(DATA FOR REVIEW):

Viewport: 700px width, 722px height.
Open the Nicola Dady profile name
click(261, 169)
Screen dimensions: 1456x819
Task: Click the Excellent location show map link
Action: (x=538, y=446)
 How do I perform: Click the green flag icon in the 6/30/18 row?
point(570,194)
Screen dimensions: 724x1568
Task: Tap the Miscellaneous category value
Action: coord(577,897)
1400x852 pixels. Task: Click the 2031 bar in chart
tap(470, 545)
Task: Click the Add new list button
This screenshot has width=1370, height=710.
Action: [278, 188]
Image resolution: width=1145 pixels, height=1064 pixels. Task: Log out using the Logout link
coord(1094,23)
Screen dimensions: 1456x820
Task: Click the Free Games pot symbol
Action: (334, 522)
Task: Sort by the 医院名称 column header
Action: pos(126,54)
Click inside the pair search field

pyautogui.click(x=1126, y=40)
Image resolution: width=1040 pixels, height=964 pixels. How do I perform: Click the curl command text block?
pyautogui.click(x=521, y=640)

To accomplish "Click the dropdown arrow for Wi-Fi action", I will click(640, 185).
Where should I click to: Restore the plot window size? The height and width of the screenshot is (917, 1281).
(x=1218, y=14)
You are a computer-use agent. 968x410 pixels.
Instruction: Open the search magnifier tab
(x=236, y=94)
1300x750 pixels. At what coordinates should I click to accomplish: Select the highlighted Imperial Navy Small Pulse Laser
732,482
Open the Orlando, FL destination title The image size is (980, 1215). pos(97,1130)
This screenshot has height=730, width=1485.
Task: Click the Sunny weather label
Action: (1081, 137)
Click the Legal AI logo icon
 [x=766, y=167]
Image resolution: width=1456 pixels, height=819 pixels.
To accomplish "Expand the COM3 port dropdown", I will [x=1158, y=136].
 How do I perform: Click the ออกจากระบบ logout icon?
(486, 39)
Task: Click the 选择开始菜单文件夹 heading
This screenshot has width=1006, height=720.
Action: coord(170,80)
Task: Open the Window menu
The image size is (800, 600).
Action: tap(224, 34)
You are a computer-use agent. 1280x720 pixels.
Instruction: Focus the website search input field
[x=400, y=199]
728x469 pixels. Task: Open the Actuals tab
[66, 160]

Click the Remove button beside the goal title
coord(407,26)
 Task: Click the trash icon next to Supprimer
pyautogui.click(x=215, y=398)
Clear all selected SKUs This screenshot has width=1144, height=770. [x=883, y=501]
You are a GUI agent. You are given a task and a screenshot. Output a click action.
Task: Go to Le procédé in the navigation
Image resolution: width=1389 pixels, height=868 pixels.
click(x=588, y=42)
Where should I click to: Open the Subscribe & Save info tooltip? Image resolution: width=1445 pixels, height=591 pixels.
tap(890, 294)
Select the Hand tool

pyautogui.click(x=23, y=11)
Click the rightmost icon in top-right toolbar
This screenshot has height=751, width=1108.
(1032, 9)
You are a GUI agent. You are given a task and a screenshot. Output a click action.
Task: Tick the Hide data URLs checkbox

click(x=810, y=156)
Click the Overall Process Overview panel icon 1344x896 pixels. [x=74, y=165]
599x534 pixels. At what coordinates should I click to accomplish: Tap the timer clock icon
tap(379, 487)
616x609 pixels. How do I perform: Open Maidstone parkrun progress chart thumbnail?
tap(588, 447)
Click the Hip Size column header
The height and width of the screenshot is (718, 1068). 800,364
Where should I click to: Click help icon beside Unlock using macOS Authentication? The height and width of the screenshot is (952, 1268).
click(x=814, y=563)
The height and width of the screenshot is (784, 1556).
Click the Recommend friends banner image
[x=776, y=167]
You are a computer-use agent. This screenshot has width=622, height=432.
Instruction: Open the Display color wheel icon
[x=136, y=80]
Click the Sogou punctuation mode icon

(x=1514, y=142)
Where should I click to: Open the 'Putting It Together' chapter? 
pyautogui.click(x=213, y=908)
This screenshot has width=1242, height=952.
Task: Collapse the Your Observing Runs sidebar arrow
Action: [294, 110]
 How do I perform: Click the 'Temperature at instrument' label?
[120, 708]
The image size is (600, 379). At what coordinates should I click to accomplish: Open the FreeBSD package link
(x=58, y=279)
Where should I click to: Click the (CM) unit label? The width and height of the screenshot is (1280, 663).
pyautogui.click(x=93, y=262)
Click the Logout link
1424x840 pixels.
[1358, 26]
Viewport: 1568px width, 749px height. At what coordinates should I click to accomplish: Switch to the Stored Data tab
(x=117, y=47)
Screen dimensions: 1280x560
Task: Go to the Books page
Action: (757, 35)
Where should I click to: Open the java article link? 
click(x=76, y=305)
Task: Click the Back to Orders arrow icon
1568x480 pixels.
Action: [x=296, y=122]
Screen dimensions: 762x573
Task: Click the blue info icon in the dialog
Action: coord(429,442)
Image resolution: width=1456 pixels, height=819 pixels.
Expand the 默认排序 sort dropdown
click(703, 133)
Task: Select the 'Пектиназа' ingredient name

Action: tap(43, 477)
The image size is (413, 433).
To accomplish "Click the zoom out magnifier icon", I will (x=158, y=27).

(YOUR INSTRUCTIONS): From the records above, copy only the lines starting with the line that holds "Click the Hip Size column header" and going on through the line that holds "Task: Click the Back to Orders arrow icon", exactly as written.

(COMPLETED EXERCISE):
Click the Hip Size column header
The height and width of the screenshot is (718, 1068). 800,364
Where should I click to: Click help icon beside Unlock using macOS Authentication? The height and width of the screenshot is (952, 1268).
click(x=814, y=563)
The height and width of the screenshot is (784, 1556).
Click the Recommend friends banner image
[x=776, y=167]
You are a computer-use agent. This screenshot has width=622, height=432.
Instruction: Open the Display color wheel icon
[x=136, y=80]
Click the Sogou punctuation mode icon

(x=1514, y=142)
Where should I click to: Open the 'Putting It Together' chapter? 
pyautogui.click(x=213, y=908)
This screenshot has width=1242, height=952.
Task: Collapse the Your Observing Runs sidebar arrow
Action: [294, 110]
 How do I perform: Click the 'Temperature at instrument' label?
[120, 708]
The image size is (600, 379). At what coordinates should I click to accomplish: Open the FreeBSD package link
(x=58, y=279)
Where should I click to: Click the (CM) unit label? The width and height of the screenshot is (1280, 663).
pyautogui.click(x=93, y=262)
Click the Logout link
1424x840 pixels.
[1358, 26]
Viewport: 1568px width, 749px height. At what coordinates should I click to accomplish: Switch to the Stored Data tab
(x=117, y=47)
Screen dimensions: 1280x560
Task: Go to the Books page
Action: (757, 35)
Where should I click to: Open the java article link? 
click(x=76, y=305)
Task: Click the Back to Orders arrow icon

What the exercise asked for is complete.